Acesso à energia cresce no mundo, mas regiões vulneráveis como a África Subsaariana enfrentam retrocessos sem apoio financeiro suficiente; documento pede expansão urgente de investimentos em renováveis descentralizadas
O novo relatório “Acompanhamento do ODS 7: Relatório de Progresso Energético 2025”, publicado por cinco grandes organizações internacionais, entre elas a Agência Internacional de Energia (IEA) e o Banco Mundial, revela avanços importantes no acesso à energia elétrica global, mas reforça o alerta: mais de 666 milhões de pessoas ainda vivem sem eletricidade — a maioria em áreas rurais e vulneráveis de países em desenvolvimento.
De acordo com o relatório, 92% da população mundial já têm acesso à eletricidade, uma evolução relevante desde 2015, quando esse índice era de 87%. No entanto, a taxa atual de crescimento é insuficiente para alcançar o acesso universal até 2030, uma das metas centrais do Objetivo de Desenvolvimento Sustentável 7 (ODS 7).

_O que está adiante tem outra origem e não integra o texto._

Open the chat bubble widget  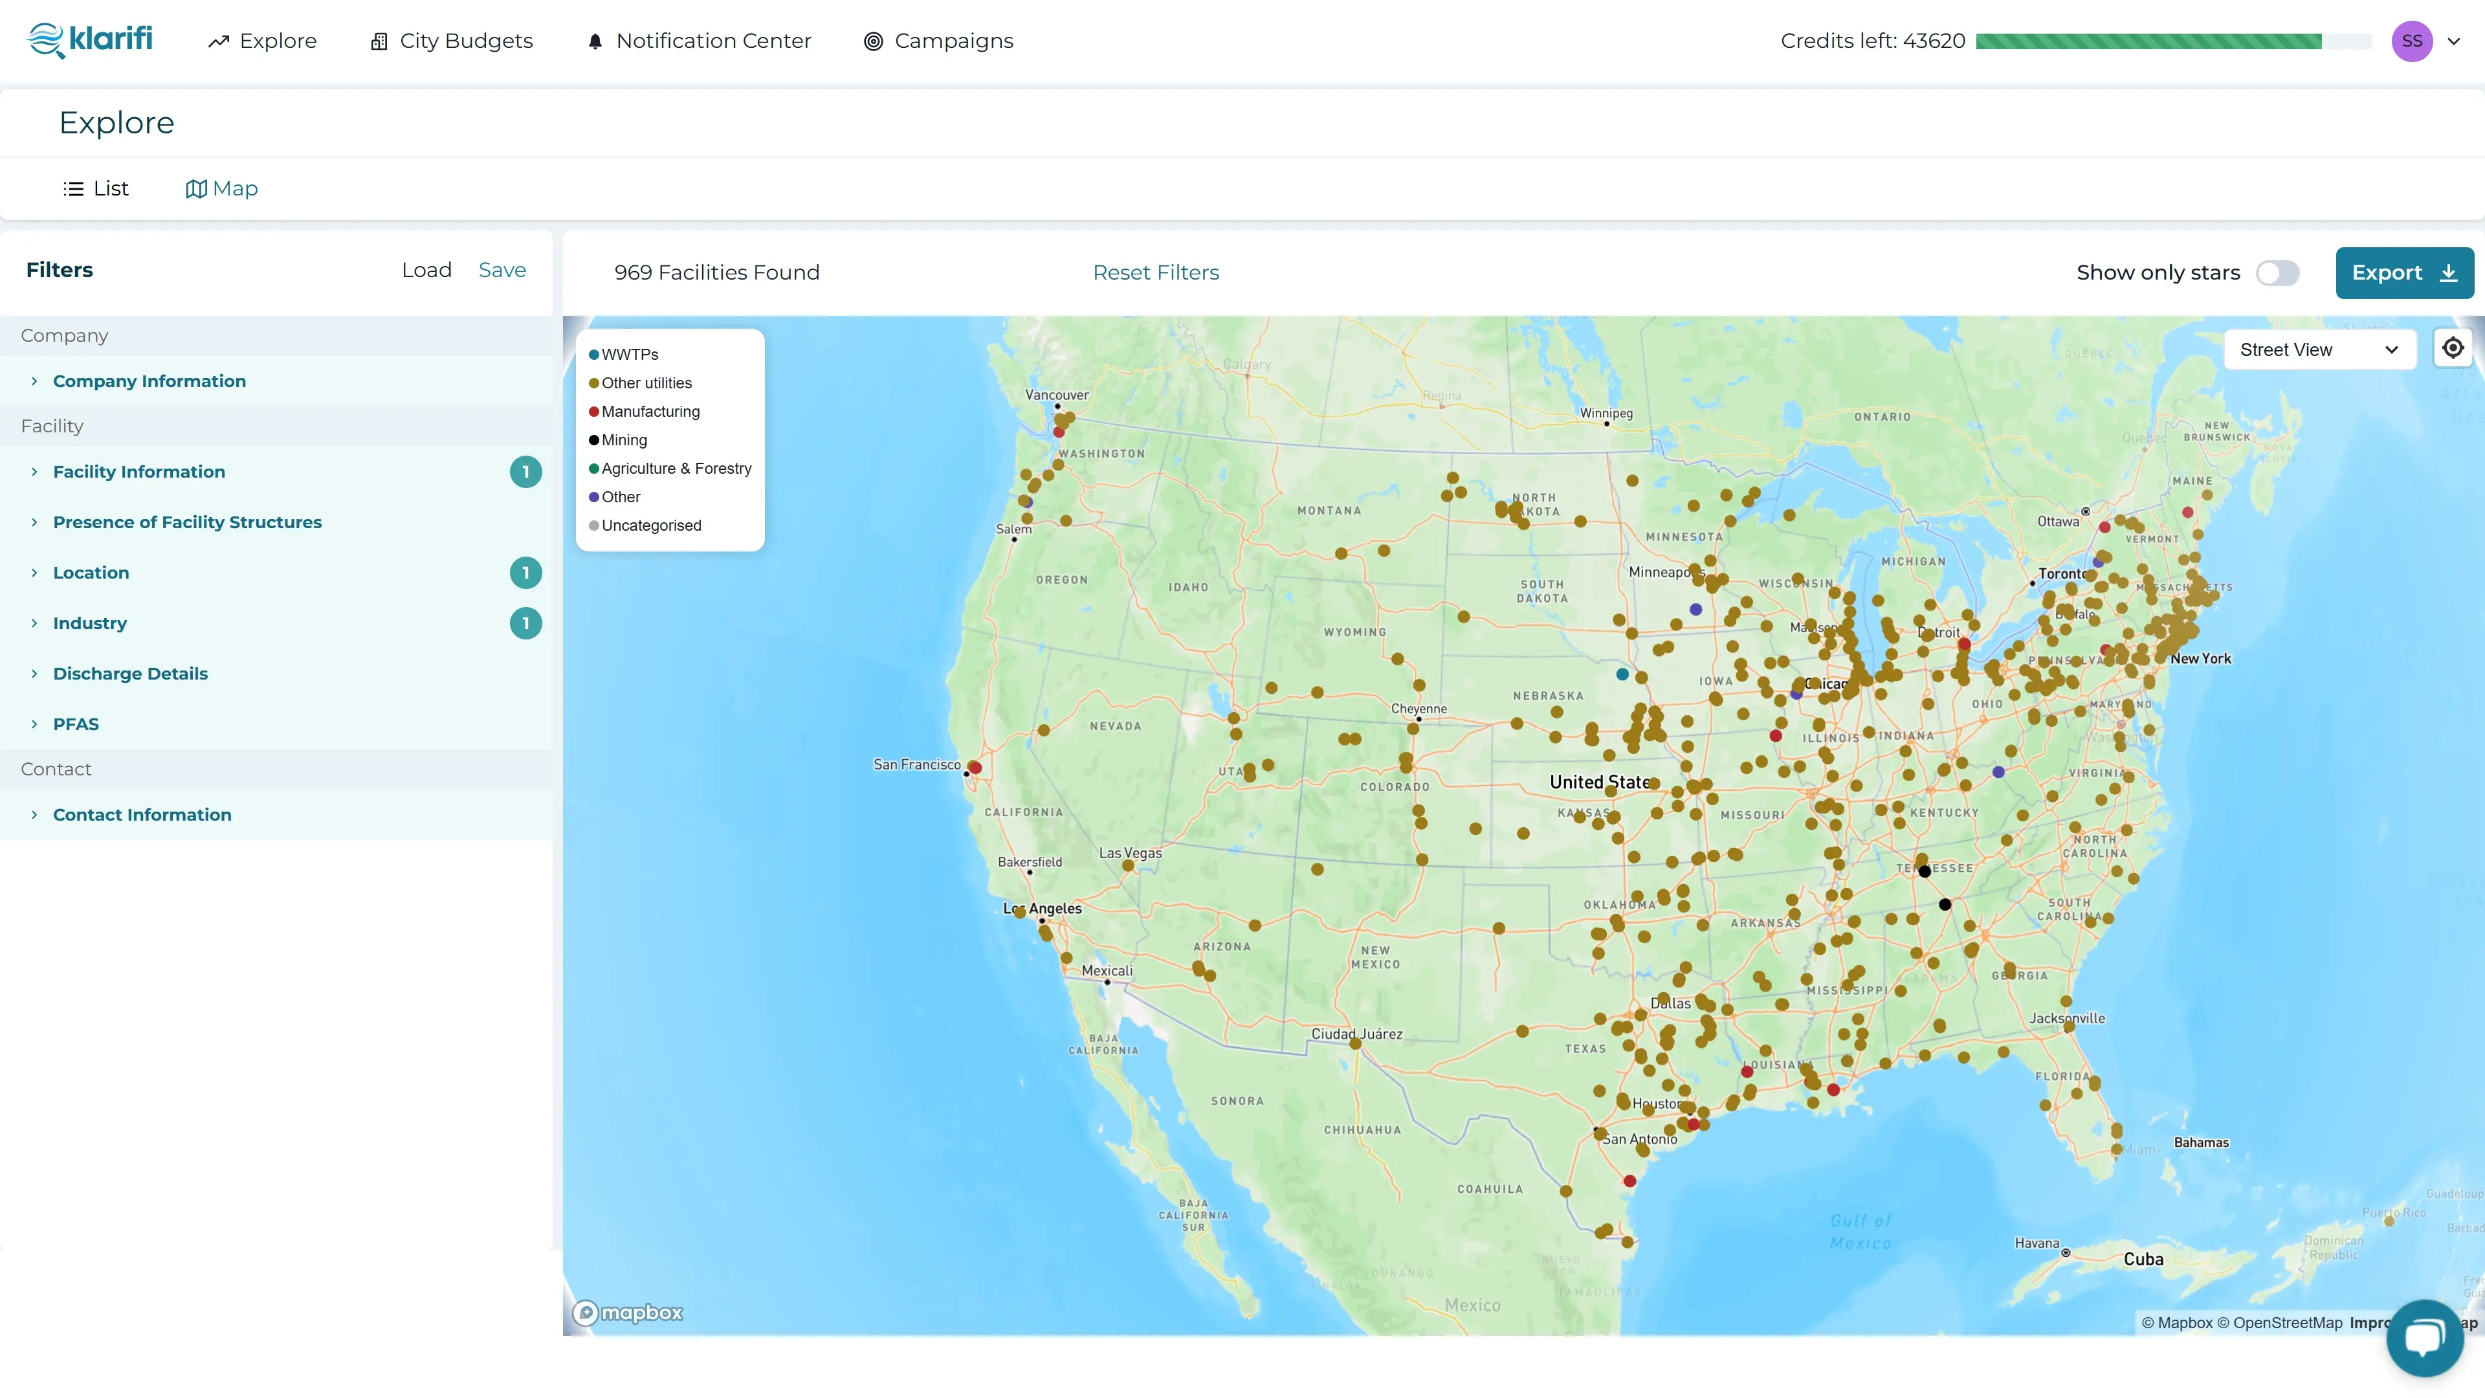[x=2424, y=1337]
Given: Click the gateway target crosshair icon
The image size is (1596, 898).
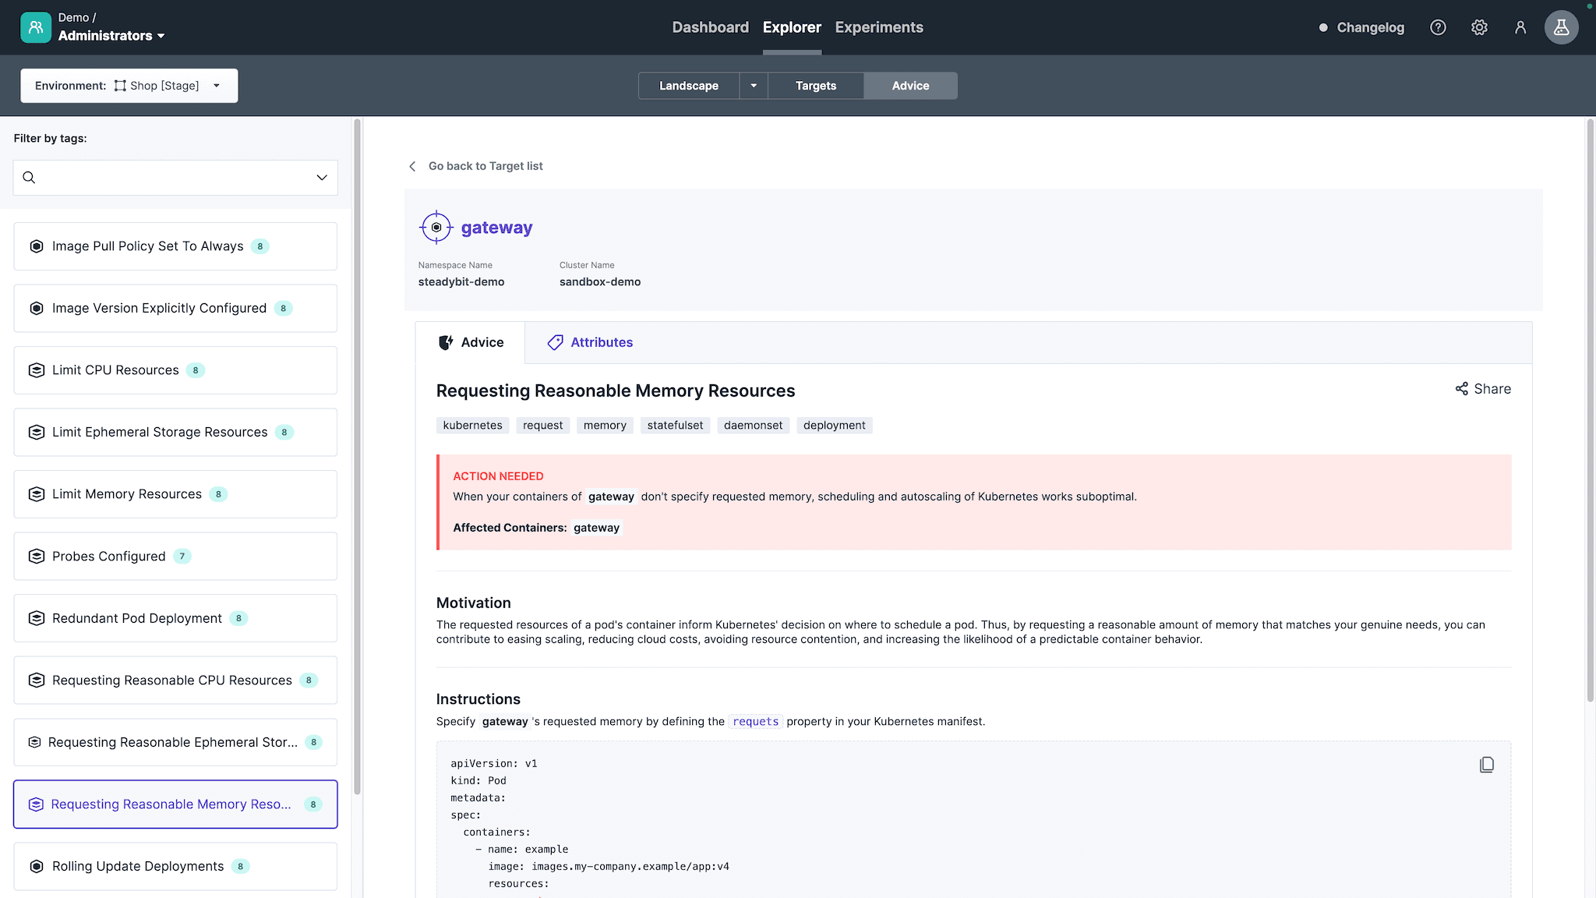Looking at the screenshot, I should (x=436, y=228).
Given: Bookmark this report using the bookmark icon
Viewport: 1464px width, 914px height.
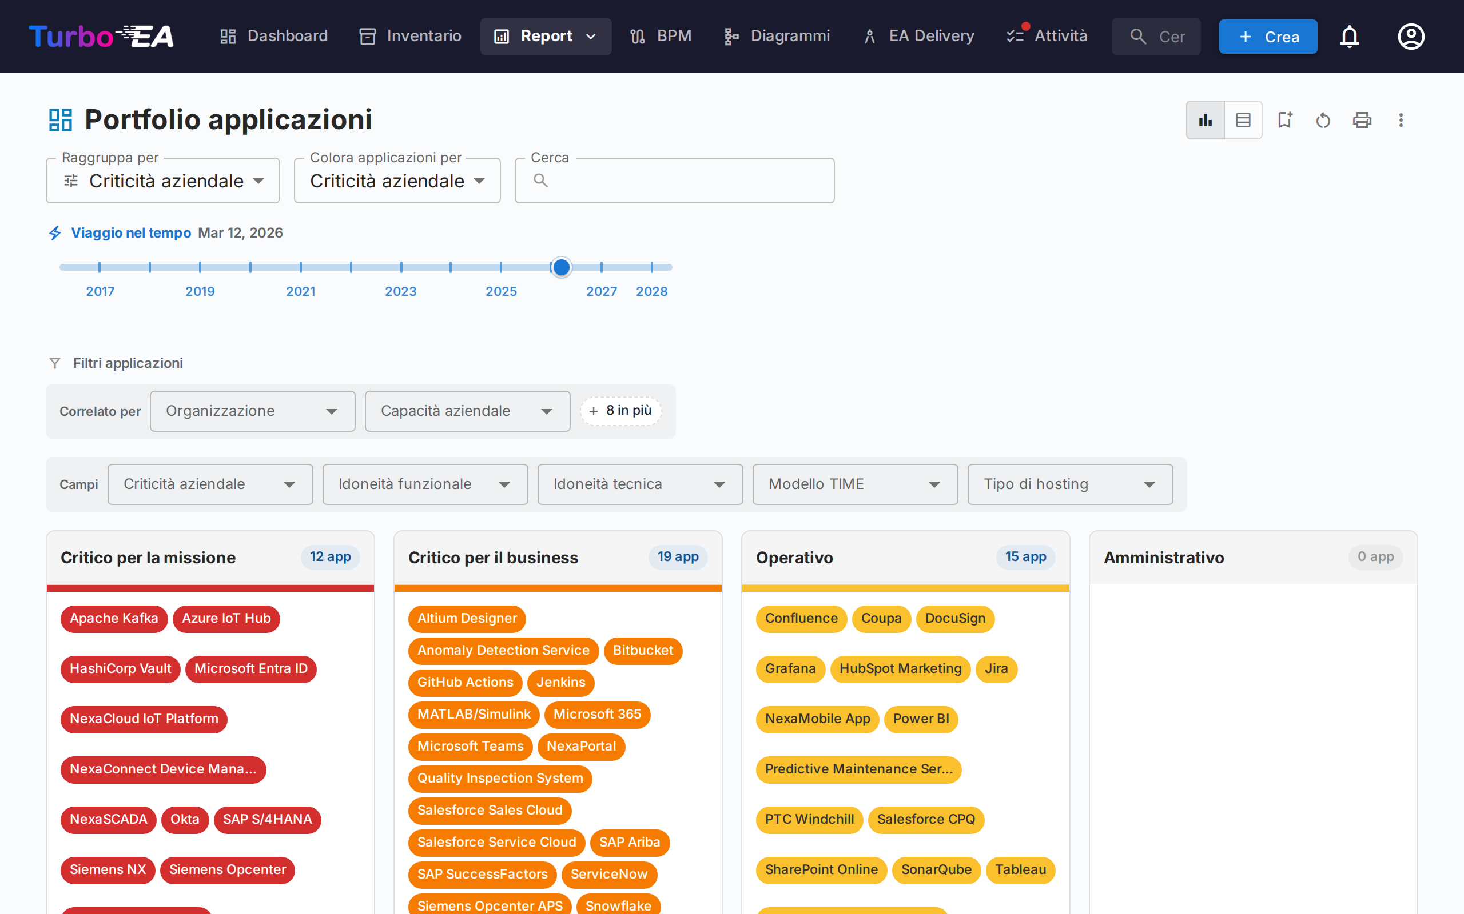Looking at the screenshot, I should pyautogui.click(x=1285, y=120).
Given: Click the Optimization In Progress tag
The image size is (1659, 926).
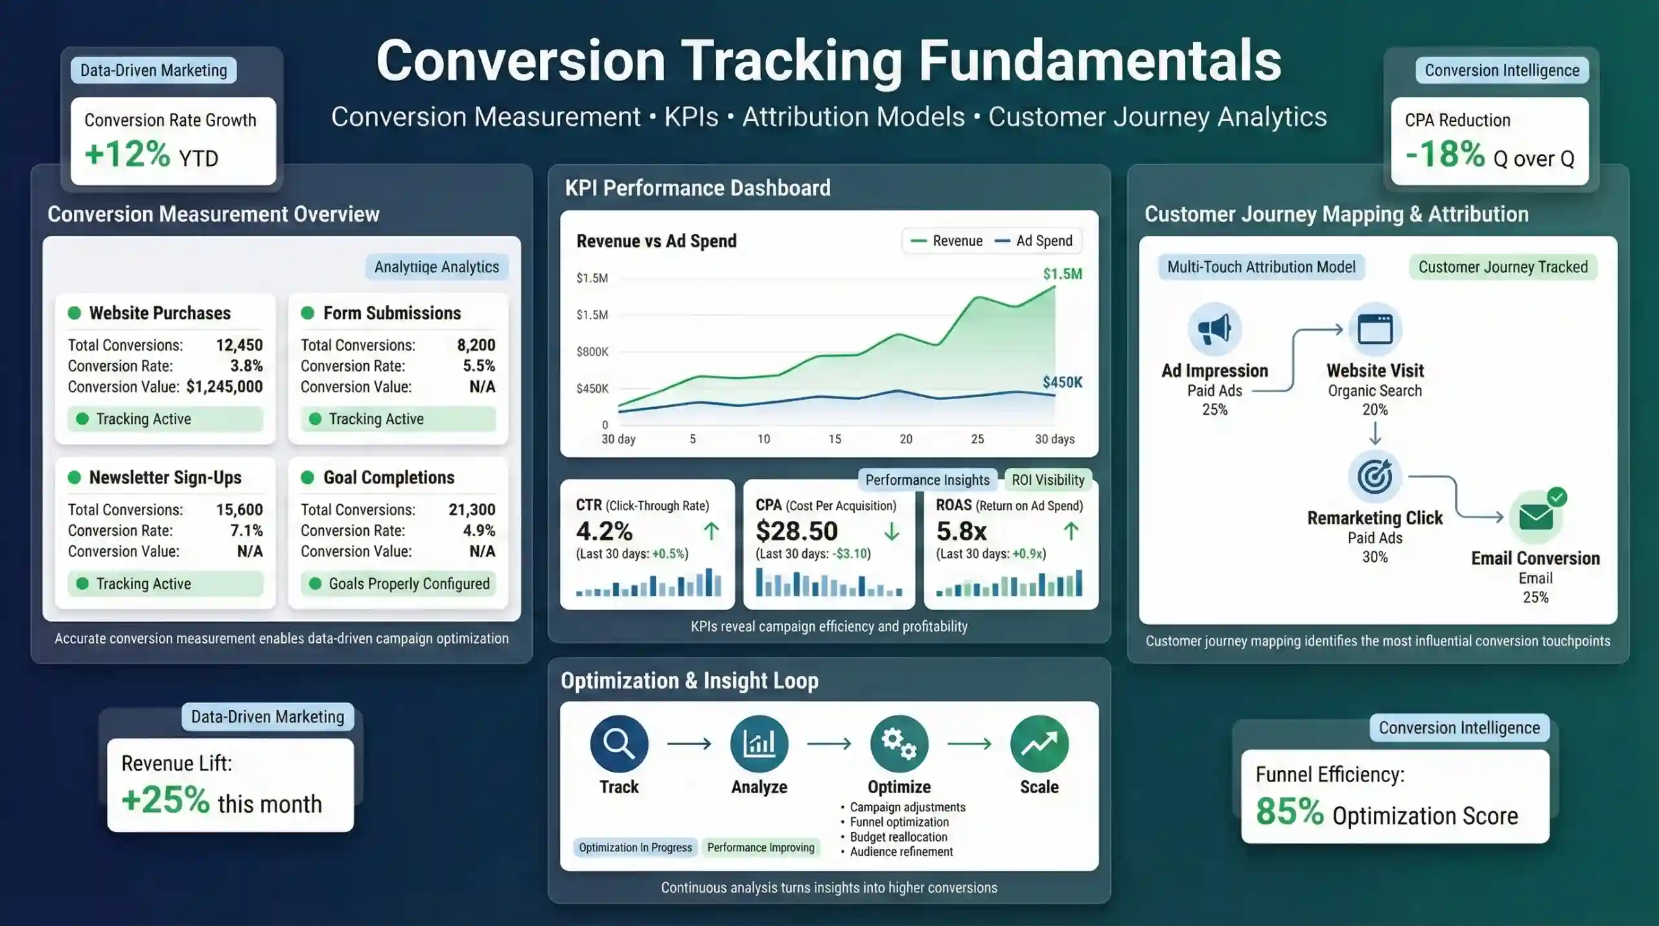Looking at the screenshot, I should tap(635, 848).
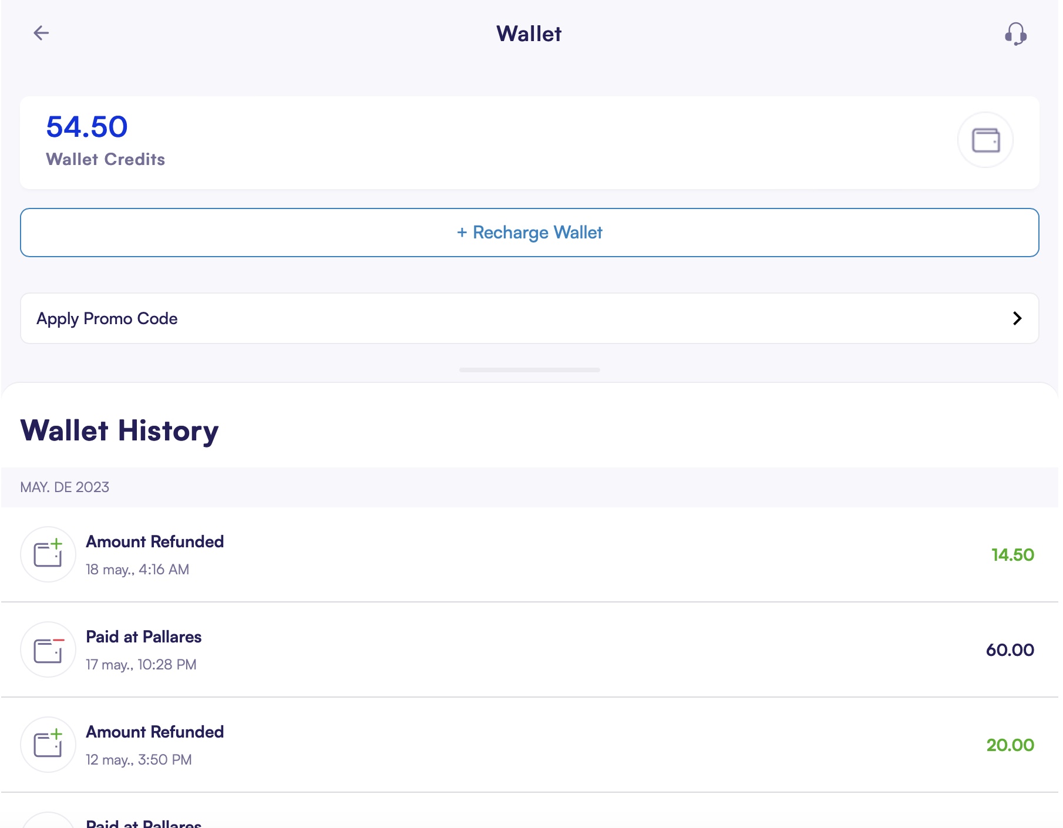Image resolution: width=1063 pixels, height=828 pixels.
Task: Click the refund wallet icon for 12 may entry
Action: click(x=48, y=744)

O documento destaca que o financiamento internacional acessível e direcionado é essencial para garantir que comunidades marginalizadas também participem da transição energética global. “Para fechar as lacunas de acesso e infraestrutura, precisamos fortalecer a cooperação internacional para ampliar o financiamento acessível e o capital de impacto para os países menos desenvolvidos e em desenvolvimento”, afirma o relatório.
Energia limpa descentralizada é solução viável para áreas isoladas
As soluções de energia renovável descentralizada — como minirredes solares e sistemas individuais fora da rede (off-grid) — são apontadas como caminho mais rápido, acessível e eficaz para levar energia às populações de difícil acesso. Essas tecnologias já vêm sendo adotadas com sucesso em países da Ásia e da África, mas a escala ainda é limitada devido à falta de recursos financeiros e infraestrutura.
Além da eletricidade, o relatório também chama a atenção para o uso de combustíveis limpos para cozinhar, outro desafio crítico. Hoje, cerca de 2,1 bilhões de pessoas ainda dependem de lenha, carvão e outras fontes poluentes. A poluição gerada por esses combustíveis causa impactos severos à saúde, como doenças respiratórias, e afeta especialmente mulheres e crianças em comunidades rurais.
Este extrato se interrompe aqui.